September 8, 2017 at 4:30 p.m.
It was the right move, constitutionally and politically.
In the end, this matter is not about whether the Dreamers' amnesty program was good or bad; it is about whether we are going to require that the people's representatives make the nation's laws, or confer an imperial power on presidents to make whatever laws they see fit to make.
In the past, Congress explicitly refused to enact this program, and so Obama did it with his pen and an executive order, in effect enacting his own legislation to help some 800,000 illegal immigrants.
No matter how one feels about the "Dreamers" - they came as children, not as aliens hell-bent on defying the law - the affront to the United States constitution was egregious. In this country, we simply do not allow presidents to make up laws they like, especially ones Congress had refused to pass.
Even liberals who had once supported Obama and who favored the Dreamers' program objected to his royal usurpation of Congress's legislative powers.
Georgetown law professor Jonathan Turley, a noted constitutional scholar who had voted for Obama and who supported the amnesty program, nonetheless assailed the president on the executive order.
"When a president claims the inherent power of both legislation and enforcement, he becomes a virtual government unto himself," Turley testified before Congress. "He is not simply posing a danger to the constitutional system; he becomes the very danger that the constitution was designed to avoid."
When it came to immigration, Turley said, Obama lost even the pretense of reasoned authority. To wit, he said, there had long been a consensus that a president cannot refuse to enforce a law considered constitutionally sound. In other words, a president may not lawfully defy an Act of Congress if the act is constitutional; the constitution can dispense a statute, but the executive cannot.
But that's exactly what Obama did, he asserted.
"The federal law mandates deportation for individuals in the country illegally," he said. "While prosecutorial discretion has been cited in individual case decisions, the administration was using it to nullify the application of federal law to hundreds of thousands, if not millions of individuals."

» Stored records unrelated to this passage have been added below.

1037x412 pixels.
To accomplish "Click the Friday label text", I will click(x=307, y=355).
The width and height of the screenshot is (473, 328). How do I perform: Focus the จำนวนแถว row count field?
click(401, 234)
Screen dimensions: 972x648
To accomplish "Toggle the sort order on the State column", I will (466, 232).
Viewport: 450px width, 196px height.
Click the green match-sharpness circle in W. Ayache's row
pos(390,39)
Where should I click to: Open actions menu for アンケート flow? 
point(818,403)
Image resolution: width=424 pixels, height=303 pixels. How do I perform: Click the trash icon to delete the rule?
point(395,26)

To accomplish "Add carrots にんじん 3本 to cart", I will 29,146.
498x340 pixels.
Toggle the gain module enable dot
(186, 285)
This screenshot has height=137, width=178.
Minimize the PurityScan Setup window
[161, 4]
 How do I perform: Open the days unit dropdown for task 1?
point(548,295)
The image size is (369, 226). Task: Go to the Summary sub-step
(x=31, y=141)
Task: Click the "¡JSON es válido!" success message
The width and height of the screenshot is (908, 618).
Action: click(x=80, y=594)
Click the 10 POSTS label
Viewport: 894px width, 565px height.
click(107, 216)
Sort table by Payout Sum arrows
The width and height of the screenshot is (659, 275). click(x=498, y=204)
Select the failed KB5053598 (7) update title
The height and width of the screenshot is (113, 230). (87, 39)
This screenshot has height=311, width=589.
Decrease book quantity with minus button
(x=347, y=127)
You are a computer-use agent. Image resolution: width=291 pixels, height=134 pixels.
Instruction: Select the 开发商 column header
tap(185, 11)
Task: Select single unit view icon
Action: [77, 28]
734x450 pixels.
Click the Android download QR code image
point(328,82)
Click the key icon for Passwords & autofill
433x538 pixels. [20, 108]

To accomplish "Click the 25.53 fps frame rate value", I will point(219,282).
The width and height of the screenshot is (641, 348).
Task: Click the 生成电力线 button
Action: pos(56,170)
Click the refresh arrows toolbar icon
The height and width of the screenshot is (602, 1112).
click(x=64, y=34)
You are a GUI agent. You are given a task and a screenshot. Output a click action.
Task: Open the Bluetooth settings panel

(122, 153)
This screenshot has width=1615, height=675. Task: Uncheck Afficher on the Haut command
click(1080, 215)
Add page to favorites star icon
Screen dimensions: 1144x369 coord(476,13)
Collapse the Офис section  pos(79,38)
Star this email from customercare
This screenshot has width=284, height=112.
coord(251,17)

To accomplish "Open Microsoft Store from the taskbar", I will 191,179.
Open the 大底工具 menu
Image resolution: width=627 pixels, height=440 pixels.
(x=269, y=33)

All of which, Turley contended, was signaling the triumph of a "royal prerogative" in the American political system.
"The American governmental system is being fundamentally transformed into something vastly different from the intentions of the Framers or, for that matter, the assumptions underlying the constitutional structure," he testified.
In announcing the program's termination this week, attorney general Jeff Sessions correctly stressed the unconstitutionality of the program.
"The executive branch, through DACA, deliberately sought to achieve what the legislative branch specifically refused to authorize on multiple occasions," Sessions said. "Such an open-ended circumvention of immigration laws was an unconstitutional exercise of authority by the executive branch."
And so, while liberals have been busy since before the inauguration bemoaning what President Trump might do to the constitution, in this instance, as he has in others, he actually rescued the constitution from the trash can Obama tossed it into.
Good job, Mr. President.
So, one might ask, what about all those Dreamers? How cruel could he be? Surely it's all right to suspend or ignore the constitution if you're doing something good, right?
Well, no, it's not. Remember, those who are powerful enough to suspend your constitutional rights will be the ones deciding what is good enough and right enough to justify it, and it may not be what you think is good and right.
One person's whip is another person's yoke.
But here's where Trump's announcement is beautiful. It delays the end of the program for six months. That gives Congress plenty of time to save the program if it wants to, and if it feels enough political pressure from the nation to do so.
In other words, Trump is hanging the albatross right around Congress's neck, and that's where it deserves to be. It is Congress's constitutional responsibility to makes immigration law, after all.
"Congress, get ready to do your job - DACA!" Trump tweeted this week.
So Trump is actually doing two good things here: He is restoring the rule of constitutional law, and he is calling out Congress for the cowardly and irresponsible way it operates.
What is the Republican Congress likely to do? Well, it's likely to pass some kind of Dreamer legislation, if not exactly what we have now, mainly because many Republicans did support Dreamer legislation, even if they abhorred the president's methodology to get it.
Sen. Lindsey Graham (R-S.C.) is among those who now supports protecting the Dreamers.
"I have always believed DACA was a presidential overreach," Graham said. "However, I equally understand the plight of the Dream Act kids who - for all practical purposes know no country other than America. If President Trump makes this decision we will work to find a legislative solution to their dilemma."
Some conservatives, such as Ann Coulter, do not like the idea of allowing the Dreamers to stay and so she and others with similar views wanted the president to just scrap the program immediately. But a delay seems in keeping with the constitution to let Congress make its decision, if Congress wants to, and it is compassionate as well.
And last week, House speaker Paul Ryan said he did indeed support and foresee a legislative solution to protect undocumented minors, but, typically, he thought the easiest way to do that was just to keep the program in place.
That shows Ryan also does not care about the constitution - big government Republicans no more respect it than do big government Democrats - and that action would also allow him to continue to hide behind presidential executive actions.
That ploy will not now work. The president has corrected Obama's constitutional mischief, and he is suddenly making it much harder for Republicans in Congress to engage in their own.